1. Le livre et son idée
1.1. L’idée du livre et le discours
À travers les premiers écrits de Derrida, le thème de la fin du livre se discute au sein d’un problème qui rattache l’idée du livre à la construction de la notion d’écriture. Interroger « la fin du livre et l’avènement de l’écriture » ne signifie pas nécessairement annoncer la disparition d’un support textuel particulier. Ce n’est pas simplement penser au transfert d’un régime discursif à un autre, mais plutôt rendre pensable ce qui a été obscurci par le livre tout en tenant compte de l’écriture. Il s’agit là d’une tension omniprésente entre l’idée du livre et la fonction de l’écriture, observable dans l’ensemble des textes que nous rencontrons.
1.2. Commencement ou exhibition de l’écriture
Écrit-on ou lit-on exclusivement selon l’idée du livre ? Dans De la grammatologie, Derrida soutient que « l’idée du livre, qui renvoie toujours à une totalité naturelle, est profondément étrangère au sens de l’écriture ». Il s’ensuit qu’il devient crucial d’opposer l’idée du livre au travail de l’écriture, un processus qui non seulement s’oppose à cette idée mais qui active également une dimension nouvelle. Le travail de l’écriture est un mouvement essentiel où le sens se cherche sans être préalablement défini ou disponible
2. Usage littéraire de la note de bas de page : La Reprise
En quoi consiste la note de bas de page dans un cadre académique ? Stricto sensu, il s’agit d’une fonction régulée qui engendre des relations d’autorité, plaçant le texte principal au-dessus des notes qui y sont associées. L’auteur, à travers ses notes, affiche sa légitimité et son autorité sur les références de son raisonnement. En étudiant ces notes, nous constatons leur rôle comme dimension ambivalente de la tension entre l’idée du livre et le travail de l’écriture.

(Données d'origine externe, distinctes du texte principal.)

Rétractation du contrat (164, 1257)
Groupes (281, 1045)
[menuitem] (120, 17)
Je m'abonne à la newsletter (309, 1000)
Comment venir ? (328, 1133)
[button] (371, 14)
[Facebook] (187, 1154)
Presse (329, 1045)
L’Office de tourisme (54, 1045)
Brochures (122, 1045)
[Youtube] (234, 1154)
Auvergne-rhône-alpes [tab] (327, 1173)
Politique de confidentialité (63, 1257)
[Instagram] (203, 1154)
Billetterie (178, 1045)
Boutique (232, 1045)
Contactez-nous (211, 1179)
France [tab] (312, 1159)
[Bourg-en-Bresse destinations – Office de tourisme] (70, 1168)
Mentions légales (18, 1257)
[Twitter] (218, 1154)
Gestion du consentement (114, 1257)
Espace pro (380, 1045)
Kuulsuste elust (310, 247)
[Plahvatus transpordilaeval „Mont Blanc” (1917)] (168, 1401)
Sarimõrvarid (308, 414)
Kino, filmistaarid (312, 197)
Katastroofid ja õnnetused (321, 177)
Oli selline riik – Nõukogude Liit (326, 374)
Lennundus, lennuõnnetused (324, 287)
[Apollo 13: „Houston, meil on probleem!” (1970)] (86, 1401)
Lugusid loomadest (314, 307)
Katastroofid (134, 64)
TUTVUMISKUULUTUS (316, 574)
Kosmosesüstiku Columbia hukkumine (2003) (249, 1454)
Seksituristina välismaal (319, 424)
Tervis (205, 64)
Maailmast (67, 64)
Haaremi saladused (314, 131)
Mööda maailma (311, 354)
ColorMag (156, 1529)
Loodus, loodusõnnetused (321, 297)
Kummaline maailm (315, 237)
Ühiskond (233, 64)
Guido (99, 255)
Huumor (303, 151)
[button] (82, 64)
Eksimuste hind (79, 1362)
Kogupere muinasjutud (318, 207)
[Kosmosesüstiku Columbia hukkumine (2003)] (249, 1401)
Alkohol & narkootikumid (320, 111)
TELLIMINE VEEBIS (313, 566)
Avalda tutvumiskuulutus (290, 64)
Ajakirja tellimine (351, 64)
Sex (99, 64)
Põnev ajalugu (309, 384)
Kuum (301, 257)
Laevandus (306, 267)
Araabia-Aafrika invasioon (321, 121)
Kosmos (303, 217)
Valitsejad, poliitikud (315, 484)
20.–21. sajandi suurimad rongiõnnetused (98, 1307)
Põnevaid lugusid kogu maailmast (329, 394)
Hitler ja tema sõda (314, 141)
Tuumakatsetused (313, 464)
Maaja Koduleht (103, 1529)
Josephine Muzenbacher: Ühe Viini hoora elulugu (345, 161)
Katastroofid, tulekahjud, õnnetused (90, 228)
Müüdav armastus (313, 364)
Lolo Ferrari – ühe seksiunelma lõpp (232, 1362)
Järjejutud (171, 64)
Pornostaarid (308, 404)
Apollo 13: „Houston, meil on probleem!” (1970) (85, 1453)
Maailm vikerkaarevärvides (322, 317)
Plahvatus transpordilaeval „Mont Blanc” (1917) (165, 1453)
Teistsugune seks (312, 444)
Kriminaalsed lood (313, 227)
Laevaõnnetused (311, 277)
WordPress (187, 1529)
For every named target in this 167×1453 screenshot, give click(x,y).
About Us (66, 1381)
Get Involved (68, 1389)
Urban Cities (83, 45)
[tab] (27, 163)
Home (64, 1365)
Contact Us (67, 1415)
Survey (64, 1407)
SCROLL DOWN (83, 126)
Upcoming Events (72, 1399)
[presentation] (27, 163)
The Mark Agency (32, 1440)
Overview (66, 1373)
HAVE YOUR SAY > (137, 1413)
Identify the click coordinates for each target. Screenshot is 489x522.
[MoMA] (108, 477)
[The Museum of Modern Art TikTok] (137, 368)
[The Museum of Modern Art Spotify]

2.1. Un corps coupé en deux, où la cicatrice se voit
En apparence, La Reprise de Robbe-Grillet présente un récit d’espionnage. Cependant, dès la page 29, une première note remet en question la confiance antérieure que le lecteur avait dans le texte. Par cette note, le narrateur devient une figure non fiable, ce qui modifie radicalement la lecture. On se retrouve face à un texte retouché, qui révèle ainsi une lutte de pouvoir entre narrateurs. Cette lutte se manifeste directement dans la manière dont les notes s’intègrent au texte – une interposition qui modifie le corps même du récit.
2.2. Suture, dédoublement, ou duplicité ?
Grâce aux interventions des notes, le lecteur navigue entre les voix des narrateurs, ce qui le plonge dans une incertitude grandissante. L’ensemble de l’œuvre devient une exploration de la nature même du discours, une culture du doute où le lecteur est forcé à une forme de lecture réflexive. Les notes mettent en lumière que le sens du texte n’est jamais fixe, mais fluctuant et partagé.
3. Conclusion
3.1. Jouer avec l’idée du livre
En exhibant l’écriture, La Reprise de Robbe-Grillet défie l’idée conventionnelle du livre, tout en explorant les frontières de ce qui doit être compris comme sens. Les notes dans le texte signalent la présence d’un sens circulant en dehors des normes établies. Le lecteur doit laisser derrière lui l’illusion de la linéarité pour faire face à une multiplicité de significations.
3.2. Peut-on penser la fin du livre ?
Il est pertinent de considérer que même des œuvres fragmentaires, lorsqu’elles sont rassemblées, ne peuvent plus être perçues comme des ensembles disjoints. Aborder la fin de l’idée du livre nécessite également de réfléchir à ce que serait un texte exempt des contraintes de l’idée du livre. Cela nous pousse à envisager la coexistence d’autres formats d’écriture et de lecture, que ce soit dans l’hypertexte ou d’autres expérimentations littéraires.
En fin de compte, cette réflexion sur la tension entre le livre et l’écriture ouvre le dialogue quant à la pérennité de l’idée du livre dans une ère où les modalités d’écritures et de lectures continuent d’évoluer et se diversifient.